If you are shopping for an archival system, you shouldn't be worried about how to backup the archive. Instead, you should look for a system that has the appropriate level of protection for the data placed into it. By nature, both an archive and a backup are extra copies of data 'just in case'. A backup is an extra copy of data 'just in case' something happens to my primary copy of data. An archive is an extra copy of data that I no longer need 'just in case' I find out later that I do still need it. As such, a backup of an archive is an unnecessary excess. An archive of a backup, however, is an understandable archive albeit a poor one.
Instead of looking for ways to backup archives, you should again ask the question, why. After you know why you are making an archive, you can determine what your requirements are. With those requirements, you will find that backups are not included. To protect and against component failure, you need redundant components. To protect against modification, you need WORM. To protect against corruption, you need data validation. To protect against total site failure, you need replication.
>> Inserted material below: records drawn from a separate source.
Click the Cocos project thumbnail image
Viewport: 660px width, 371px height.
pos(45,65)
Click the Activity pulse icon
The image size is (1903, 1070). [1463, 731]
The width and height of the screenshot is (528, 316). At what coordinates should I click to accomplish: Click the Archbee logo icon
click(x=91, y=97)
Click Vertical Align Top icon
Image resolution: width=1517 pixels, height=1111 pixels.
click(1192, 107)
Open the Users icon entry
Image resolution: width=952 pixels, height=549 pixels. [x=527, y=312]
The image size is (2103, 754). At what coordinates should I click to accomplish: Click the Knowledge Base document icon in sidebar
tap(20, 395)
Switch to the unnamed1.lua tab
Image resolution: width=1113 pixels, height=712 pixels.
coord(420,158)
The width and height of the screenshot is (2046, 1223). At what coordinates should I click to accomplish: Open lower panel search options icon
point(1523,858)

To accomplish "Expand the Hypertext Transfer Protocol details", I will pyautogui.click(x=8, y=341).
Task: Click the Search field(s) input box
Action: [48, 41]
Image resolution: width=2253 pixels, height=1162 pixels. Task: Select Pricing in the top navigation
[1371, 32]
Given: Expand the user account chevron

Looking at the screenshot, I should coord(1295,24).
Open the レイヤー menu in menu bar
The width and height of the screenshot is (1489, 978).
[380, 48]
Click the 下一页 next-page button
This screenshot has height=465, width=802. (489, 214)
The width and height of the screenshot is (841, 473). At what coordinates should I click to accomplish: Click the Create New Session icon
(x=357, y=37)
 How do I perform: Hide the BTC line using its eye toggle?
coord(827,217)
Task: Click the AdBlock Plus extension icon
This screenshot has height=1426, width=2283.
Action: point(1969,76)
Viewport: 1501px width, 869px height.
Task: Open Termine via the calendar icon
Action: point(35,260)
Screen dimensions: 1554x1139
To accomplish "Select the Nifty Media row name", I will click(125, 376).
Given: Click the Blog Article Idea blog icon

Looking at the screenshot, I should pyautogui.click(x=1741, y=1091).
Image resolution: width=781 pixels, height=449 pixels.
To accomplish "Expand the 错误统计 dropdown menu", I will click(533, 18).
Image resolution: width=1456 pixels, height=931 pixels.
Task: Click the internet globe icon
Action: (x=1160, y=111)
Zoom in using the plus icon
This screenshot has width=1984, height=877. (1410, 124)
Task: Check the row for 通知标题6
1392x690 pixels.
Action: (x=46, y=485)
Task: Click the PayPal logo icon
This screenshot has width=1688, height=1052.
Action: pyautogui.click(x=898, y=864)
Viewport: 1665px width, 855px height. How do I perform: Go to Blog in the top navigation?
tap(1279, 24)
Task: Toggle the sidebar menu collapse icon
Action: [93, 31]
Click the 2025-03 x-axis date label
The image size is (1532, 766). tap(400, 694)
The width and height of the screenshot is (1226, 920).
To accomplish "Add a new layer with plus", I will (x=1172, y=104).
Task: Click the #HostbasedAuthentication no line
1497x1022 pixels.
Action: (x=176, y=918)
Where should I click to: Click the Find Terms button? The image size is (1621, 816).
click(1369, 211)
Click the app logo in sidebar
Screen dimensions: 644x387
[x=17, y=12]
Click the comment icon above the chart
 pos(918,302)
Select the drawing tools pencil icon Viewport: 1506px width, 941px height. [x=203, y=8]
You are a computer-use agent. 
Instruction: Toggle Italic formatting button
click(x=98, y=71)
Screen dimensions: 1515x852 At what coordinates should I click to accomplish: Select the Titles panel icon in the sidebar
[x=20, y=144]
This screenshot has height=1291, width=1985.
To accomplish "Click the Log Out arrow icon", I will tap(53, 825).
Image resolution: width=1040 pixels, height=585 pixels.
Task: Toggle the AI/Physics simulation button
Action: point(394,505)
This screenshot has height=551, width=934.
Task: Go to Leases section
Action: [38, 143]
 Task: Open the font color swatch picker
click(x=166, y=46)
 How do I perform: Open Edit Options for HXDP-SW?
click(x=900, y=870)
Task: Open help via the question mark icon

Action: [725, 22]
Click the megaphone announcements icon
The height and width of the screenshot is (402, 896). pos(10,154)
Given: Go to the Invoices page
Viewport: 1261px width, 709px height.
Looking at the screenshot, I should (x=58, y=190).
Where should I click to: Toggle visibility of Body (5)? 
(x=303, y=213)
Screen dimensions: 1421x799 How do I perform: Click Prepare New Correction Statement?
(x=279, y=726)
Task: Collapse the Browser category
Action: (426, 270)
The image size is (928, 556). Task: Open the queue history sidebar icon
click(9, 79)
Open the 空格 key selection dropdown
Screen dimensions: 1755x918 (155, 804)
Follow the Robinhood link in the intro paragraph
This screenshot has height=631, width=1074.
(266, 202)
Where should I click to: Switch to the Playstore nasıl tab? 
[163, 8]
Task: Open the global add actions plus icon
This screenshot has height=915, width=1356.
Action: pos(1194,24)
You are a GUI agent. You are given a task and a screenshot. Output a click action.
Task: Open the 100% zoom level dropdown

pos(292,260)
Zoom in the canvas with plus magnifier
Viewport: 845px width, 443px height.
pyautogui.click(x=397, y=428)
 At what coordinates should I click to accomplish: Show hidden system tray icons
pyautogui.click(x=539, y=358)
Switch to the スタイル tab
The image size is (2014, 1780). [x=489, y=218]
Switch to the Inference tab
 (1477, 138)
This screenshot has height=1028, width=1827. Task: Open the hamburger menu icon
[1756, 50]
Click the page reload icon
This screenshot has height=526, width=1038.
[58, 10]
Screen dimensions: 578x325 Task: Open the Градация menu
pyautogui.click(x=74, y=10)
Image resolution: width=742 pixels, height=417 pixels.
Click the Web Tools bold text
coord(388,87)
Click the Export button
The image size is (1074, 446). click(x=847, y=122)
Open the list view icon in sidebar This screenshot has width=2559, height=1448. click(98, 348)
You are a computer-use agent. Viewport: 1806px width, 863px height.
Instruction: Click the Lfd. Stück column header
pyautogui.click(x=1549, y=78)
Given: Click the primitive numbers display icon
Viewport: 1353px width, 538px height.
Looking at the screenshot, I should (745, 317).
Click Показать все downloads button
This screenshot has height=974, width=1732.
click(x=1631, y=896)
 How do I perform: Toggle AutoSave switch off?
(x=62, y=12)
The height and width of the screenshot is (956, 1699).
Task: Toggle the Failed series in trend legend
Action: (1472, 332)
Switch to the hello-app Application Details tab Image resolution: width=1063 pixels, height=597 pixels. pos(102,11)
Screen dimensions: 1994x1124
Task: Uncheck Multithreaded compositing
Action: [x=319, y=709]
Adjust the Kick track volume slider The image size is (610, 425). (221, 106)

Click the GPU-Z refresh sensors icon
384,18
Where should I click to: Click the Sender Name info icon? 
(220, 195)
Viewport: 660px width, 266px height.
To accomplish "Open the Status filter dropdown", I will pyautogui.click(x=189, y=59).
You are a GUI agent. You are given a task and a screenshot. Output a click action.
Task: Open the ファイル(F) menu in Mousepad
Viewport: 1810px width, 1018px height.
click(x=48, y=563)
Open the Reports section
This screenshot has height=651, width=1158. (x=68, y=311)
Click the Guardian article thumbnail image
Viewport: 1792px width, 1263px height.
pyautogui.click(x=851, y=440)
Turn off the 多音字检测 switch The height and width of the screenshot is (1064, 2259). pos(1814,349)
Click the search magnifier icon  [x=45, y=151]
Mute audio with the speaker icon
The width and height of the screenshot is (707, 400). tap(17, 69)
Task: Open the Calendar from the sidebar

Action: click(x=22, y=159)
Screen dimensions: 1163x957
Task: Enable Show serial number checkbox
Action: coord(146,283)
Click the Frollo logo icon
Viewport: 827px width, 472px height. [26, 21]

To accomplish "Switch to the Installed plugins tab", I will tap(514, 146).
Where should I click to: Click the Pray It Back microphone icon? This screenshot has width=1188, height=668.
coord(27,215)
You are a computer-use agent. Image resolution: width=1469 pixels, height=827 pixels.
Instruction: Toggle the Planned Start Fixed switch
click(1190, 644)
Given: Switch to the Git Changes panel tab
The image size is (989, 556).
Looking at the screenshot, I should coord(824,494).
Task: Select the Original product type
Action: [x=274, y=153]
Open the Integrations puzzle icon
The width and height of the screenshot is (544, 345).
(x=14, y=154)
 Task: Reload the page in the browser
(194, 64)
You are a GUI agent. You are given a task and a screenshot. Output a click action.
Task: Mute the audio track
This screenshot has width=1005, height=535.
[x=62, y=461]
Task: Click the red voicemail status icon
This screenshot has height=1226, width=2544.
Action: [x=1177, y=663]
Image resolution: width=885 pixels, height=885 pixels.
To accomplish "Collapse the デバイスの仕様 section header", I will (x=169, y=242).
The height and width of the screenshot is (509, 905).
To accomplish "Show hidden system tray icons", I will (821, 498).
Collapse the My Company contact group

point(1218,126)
Although a backup system may have similar characteristics, it is built to protect live data which has its own concerns. Live data is just that--live. It is changing and active. You can't just lock it down to protect it. Users are constantly making changes do it. Some of those changes may be in error. Data will need to be recovered from those errors. Archives have the luxury of protecting inactive data. This means that the data is not changing. It is static by nature reducing the scenarios which could cause risk to the data also reducing the complexity of the system needed to protect it.